An estimated 350,000 people in the United States use insulin pumps today, and about 30,000 of those are believed to have Type 2 diabetes. Surprised? Type 2 diabetes is a progressive disease that causes many people who have it to eventually need to use insulin to control their blood glucose levels. Although many people still think insulin pumps are only for treatment of Type 1 diabetes, they can also be useful for some people with Type 2 diabetes.
According to Charles H. Raine III, MD, a diabetologist in Orangeburg, South Carolina, who himself has Type 2 diabetes and uses an insulin pump, the criteria for a good pump candidate are the same, no matter what type of diabetes a person has. In general, a good pump candidate has uncontrolled blood glucose, but also has a desire to try for better control of his diabetes, is willing to measure and document food intake and blood glucose levels, and is physically, emotionally, and cognitively able to manage a pump (or has a caregiver who is). Another important characteristic is a willingness to keep appointments with members of his diabetes care team.
Insulin pumps are cell-phone-size devices used to deliver preprogrammed and user-adjusted doses of insulin. Depending on the brand and model, they hold between 180 and 315 units of insulin. Most people use rapid-acting insulin — options include insulin lispro (brand name Humalog), insulin aspart (NovoLog), and insulin glulisine (Apidra) — in their pumps, with a few using Regular. Instead of using an intermediate- or long-acting insulin as a background — or basal — insulin, a user simulates the pancreas’s steady release of insulin by programming the pump to automatically give small amounts of the rapid-acting or Regular insulin around the clock, based on his body’s needs. In addition to meeting basal insulin requirements, pump users also need to administer “bolus” amounts of insulin to cover the food they eat.

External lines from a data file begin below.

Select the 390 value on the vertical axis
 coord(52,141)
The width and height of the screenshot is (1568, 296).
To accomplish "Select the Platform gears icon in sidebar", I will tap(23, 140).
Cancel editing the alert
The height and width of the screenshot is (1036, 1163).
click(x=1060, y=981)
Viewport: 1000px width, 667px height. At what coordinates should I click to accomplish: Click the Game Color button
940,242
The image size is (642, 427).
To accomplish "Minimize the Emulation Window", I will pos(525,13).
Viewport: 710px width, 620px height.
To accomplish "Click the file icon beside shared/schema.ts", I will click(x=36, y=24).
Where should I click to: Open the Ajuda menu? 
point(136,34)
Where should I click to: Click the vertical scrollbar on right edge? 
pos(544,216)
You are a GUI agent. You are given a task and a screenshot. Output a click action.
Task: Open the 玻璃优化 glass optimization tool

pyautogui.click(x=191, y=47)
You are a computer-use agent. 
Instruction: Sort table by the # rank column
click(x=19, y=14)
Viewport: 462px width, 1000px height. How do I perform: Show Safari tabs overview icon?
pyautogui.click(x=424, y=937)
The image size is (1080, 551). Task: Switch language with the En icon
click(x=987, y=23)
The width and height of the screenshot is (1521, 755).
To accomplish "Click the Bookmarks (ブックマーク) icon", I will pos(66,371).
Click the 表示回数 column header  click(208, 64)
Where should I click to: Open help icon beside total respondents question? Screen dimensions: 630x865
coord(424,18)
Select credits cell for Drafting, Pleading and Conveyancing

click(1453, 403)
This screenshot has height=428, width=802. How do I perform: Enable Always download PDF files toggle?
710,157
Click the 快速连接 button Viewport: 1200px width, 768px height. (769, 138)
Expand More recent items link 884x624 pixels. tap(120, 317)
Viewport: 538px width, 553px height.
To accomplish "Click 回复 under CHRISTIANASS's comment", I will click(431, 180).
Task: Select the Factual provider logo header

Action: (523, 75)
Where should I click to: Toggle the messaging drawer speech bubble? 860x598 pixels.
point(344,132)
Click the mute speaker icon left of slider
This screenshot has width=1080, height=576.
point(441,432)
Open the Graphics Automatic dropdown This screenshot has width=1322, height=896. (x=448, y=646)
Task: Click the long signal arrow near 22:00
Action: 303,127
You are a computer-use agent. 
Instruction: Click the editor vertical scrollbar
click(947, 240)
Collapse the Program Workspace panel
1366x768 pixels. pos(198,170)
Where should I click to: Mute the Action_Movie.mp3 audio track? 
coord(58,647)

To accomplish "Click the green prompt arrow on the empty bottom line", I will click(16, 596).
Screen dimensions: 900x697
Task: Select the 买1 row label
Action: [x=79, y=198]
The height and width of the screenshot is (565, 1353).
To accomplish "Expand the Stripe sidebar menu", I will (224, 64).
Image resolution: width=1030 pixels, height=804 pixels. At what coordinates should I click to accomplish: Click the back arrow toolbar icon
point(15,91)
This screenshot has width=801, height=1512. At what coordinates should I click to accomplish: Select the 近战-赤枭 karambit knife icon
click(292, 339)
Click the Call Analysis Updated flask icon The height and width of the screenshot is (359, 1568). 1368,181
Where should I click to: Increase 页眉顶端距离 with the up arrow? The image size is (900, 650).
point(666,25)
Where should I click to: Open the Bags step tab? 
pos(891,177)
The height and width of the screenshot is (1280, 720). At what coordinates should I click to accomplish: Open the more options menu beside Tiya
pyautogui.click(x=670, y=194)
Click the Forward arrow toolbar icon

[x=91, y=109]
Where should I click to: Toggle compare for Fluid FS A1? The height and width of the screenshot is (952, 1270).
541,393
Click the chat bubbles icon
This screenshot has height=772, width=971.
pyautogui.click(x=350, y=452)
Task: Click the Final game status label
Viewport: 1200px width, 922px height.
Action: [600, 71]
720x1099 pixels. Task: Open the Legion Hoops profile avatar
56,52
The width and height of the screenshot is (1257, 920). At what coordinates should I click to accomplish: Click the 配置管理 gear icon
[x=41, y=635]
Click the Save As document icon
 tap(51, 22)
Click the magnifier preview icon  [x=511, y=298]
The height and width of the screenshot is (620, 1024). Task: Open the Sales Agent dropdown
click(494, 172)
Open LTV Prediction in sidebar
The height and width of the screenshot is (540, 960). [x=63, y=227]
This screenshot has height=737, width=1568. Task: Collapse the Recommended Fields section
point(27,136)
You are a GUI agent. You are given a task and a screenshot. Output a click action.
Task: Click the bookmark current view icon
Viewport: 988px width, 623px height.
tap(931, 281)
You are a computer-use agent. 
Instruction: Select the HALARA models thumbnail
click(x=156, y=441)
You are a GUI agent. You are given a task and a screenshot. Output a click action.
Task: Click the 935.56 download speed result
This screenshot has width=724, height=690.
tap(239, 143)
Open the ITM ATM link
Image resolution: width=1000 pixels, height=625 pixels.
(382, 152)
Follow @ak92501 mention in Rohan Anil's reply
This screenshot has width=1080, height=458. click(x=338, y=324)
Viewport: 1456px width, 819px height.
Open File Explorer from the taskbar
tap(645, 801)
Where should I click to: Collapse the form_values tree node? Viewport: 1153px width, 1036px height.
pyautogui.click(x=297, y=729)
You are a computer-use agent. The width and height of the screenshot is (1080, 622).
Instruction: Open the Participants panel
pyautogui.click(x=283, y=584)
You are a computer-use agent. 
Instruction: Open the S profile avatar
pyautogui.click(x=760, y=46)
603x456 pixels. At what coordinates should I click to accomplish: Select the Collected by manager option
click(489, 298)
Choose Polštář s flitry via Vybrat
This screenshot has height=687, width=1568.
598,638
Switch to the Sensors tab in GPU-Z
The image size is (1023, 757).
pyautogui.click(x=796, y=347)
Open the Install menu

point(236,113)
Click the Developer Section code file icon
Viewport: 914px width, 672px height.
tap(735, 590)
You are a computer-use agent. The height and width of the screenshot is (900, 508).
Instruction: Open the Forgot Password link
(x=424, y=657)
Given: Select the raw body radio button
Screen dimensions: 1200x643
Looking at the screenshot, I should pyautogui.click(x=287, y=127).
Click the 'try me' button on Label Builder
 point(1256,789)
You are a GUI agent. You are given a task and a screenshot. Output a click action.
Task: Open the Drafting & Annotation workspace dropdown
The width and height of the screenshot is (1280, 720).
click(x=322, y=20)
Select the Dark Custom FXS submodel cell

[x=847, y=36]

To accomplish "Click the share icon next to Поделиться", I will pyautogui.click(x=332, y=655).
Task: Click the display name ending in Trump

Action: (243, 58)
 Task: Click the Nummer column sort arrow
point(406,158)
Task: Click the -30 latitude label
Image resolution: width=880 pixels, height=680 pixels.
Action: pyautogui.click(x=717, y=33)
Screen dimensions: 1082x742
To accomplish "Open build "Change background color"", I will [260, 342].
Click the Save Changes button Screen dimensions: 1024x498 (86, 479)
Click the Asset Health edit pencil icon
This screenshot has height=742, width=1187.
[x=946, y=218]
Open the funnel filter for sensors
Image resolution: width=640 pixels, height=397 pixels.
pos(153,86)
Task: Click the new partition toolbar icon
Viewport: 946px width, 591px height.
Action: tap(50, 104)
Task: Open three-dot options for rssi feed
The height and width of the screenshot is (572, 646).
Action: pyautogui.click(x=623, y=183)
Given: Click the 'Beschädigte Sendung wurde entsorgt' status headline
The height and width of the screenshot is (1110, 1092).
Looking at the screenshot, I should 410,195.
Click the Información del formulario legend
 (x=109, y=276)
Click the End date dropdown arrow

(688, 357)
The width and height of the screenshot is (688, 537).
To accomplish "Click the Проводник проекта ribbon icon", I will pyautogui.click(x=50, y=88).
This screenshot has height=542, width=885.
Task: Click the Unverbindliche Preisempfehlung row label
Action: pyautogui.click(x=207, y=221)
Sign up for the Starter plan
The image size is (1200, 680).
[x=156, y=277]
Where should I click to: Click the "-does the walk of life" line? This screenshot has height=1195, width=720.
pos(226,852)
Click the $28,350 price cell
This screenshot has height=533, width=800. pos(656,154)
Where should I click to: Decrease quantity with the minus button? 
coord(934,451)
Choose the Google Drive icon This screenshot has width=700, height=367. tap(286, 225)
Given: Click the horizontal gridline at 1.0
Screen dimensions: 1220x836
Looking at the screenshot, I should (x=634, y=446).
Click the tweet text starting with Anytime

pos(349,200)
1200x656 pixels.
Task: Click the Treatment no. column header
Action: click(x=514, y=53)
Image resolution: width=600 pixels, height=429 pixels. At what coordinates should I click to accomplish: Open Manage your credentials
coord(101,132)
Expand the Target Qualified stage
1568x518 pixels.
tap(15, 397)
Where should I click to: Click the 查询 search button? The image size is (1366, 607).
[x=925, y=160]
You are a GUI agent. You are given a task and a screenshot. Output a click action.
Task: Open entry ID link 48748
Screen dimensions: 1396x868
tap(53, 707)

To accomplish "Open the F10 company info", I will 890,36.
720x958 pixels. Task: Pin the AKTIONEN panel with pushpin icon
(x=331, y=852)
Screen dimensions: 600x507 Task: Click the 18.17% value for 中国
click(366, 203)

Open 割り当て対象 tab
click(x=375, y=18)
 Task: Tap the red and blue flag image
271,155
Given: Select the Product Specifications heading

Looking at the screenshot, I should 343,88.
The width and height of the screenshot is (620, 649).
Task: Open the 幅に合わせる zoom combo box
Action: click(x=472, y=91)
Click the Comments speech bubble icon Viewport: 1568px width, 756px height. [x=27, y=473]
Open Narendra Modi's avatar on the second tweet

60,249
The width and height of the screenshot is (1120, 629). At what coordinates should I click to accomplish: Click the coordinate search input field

When a person first begins using a pump, he works with a trainer to determine his basal rates, which are rates of insulin release designed to keep his blood glucose within 30 points of his target blood glucose levels. Finding one’s basal rates involves monitoring one’s blood glucose levels around the clock (and sometimes skipping meals to see if a basal rate is set too high or too low, causing low or high blood glucose, respectively) and sending those numbers to the trainer, who will determine at what time and by how much the basal rates will be raised or lowered. Most people use several different basal rates, often an early morning rate, a daytime rate, and a nighttime rate. In the early morning, the body prepares itself to wake from sleep by pumping out counterregulatory hormones, which have the side effect of making the body more insulin resistant. Because of this insulin resistance, people usually need a little more insulin in the early morning. The daytime rate is usually set a little lower as the insulin resistance drops. The overnight rate can be set lower or higher, depending on whether you tend to wake up with low blood glucose or high blood glucose. Athletes or people who work out often may also set up rates for during and after their exercise.
The training period also helps people find their insulin sensitivity factor — the number of points that one unit of insulin will lower one’s blood glucose — and insulin-to-carbohydrate ratios, or how many grams of carbohydrate one unit of insulin will cover. (People may have different insulin-to-carbohydrate ratios for different times of day, including one for the early morning when a person may need more insulin to compensate for insulin resistance.) Knowing one’s insulin-to-carbohydrate ratio is key to determining how much insulin to bolus before a meal. Trainers will also help new users learn how to use premeal blood glucose readings to adjust insulin boluses. For instance, a high level may require the user to add a “correction dose” of insulin to a premeal bolus to help ensure that blood glucose levels are within target range two hours after the meal.